Essentially, the SRT's meter sees a mercury battery and it drops from there as usual. Not sure what the battery test cutoff is but it too will respond as if a mercury battery is installed.
Do you mean "Who needs a reasonably accurate meter"? You sure don't if you only shoot with the sun behind you.
seems like a perfect solution. would this work with any camera that requires the mercury battery 1.35v? Like my Sears | 35RF aka Richo 500g
It is perfect in that it is super cheap and the diodes are so tiny it should have no issues fitting in most any such application. If the meter works correctly with the mercury battery then it should work with the conversion.
what could be better than that. cheap, easy to do at home, invisible, permanent. I wish all my problems were this easy to solve.
Depending on the tolerance of your workflow, Kodak Portrs 400 can take a huge amount of overexposure and about -3 of underexposure.
As opposed to calibrating and then installing the diode? Thats the only thing that would make sense unless it had already been recalibrated with the 1.5v without the diode.
You have to eat instant ramen because fresh ramen is quite expensive.The SRT Super arrived today as described. Whew. All the way from Japan. Paid too much should have been more patient. Have to eat ramen noodles for a while but oh well.
Everything is working only thing is the lens wiggles a bit. Not sure why.

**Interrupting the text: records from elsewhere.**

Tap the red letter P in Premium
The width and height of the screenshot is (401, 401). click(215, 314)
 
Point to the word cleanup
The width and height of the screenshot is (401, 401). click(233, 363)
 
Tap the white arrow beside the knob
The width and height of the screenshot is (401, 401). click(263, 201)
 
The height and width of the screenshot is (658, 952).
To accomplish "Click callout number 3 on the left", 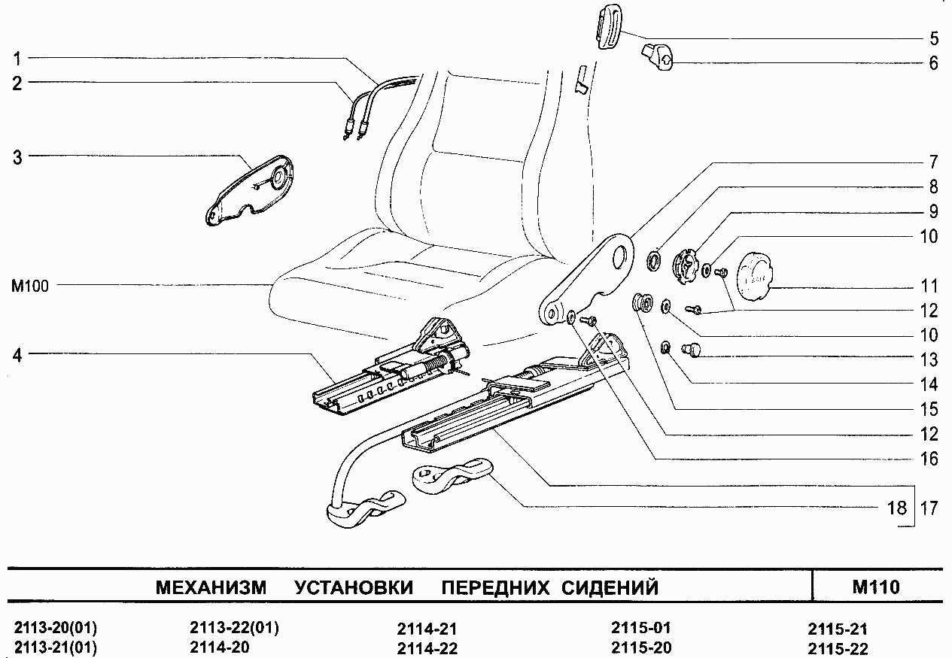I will click(17, 158).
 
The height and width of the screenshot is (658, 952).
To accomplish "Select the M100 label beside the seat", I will click(29, 286).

I would say the FT3 has more accurate meter and doesn't need mercury battery.
lens wiggles a bit.
A black Super. Very pretty.
Where does it "wiggle", and how much? Are you talking about at the lens mount? Since you have other Minolta lenses, do they wiggle on the SUPER too? Check the screws on the back of the lens and the camera lens mount, as has been suggested, but I suspect they are fine. A tiny wiggle is OK, as long as you hear the lens CLICK when you attach it.

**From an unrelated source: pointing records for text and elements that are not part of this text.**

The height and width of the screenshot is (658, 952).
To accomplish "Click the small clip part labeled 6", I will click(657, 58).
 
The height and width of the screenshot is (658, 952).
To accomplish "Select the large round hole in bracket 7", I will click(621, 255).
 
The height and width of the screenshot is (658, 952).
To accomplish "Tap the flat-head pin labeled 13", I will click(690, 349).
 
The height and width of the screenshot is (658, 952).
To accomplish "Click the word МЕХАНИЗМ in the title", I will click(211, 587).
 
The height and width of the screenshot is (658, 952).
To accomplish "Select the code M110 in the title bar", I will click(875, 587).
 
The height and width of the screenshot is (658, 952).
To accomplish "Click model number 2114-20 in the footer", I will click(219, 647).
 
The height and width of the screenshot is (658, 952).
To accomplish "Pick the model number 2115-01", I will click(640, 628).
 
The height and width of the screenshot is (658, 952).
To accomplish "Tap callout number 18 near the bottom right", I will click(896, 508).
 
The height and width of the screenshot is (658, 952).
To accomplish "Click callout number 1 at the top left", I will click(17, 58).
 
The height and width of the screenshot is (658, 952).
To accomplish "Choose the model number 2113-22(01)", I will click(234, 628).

all my Minolta AI lenses also
Are you referring to Minolta Maxxum a-mount lenses?
I have lots of Minolta Rokkor lenses and they all can be wiggled about 1mm left-right after they attach. That's not a problem, the lens is attached to the camera at the correct distance from the film. The MC coupler on the lens should just barely touch the MC lug on the camera when it is attached.
If the wiggle is forward and backward as opposed to side to side THEN you have a problem.
Since I'm not there, I can't really say what "sloppy" is, other than if the lens doesn't move forward and back at all, and as long as the tab on the camera is barely touching the lug on the camera (when the f-stop ring is at is widest setting), you don't have a problem. I have lenses that don't have much resistance, and only a couple that are a little tight. It's the ones that are tight that I wonder about.
Does the MC lug on the camera rotate OK and have a good spring when no lens is attached? If so, Fuhgeddaboudit. As long as you here the CLICK, you know the lens won't fall off.
Right I found the Canon EF, Canonet QL17 GIII, the Olympus 35-RC work fine with alkaline batteries. The SRT-101's don't so I don't use the meter in the SRT.
I just ran a simple test again. I did it a LONG time ago, so this was just verification. I installed a mercury 625 battery 1.35v in my SRT102 (I have a pocket solar recharger) and read a gray card in the sun, and matched up the needle in the viewfinder. I then inserted an alkaline 625A 1.55v in the camera. The needle didn't move -- exact same reading.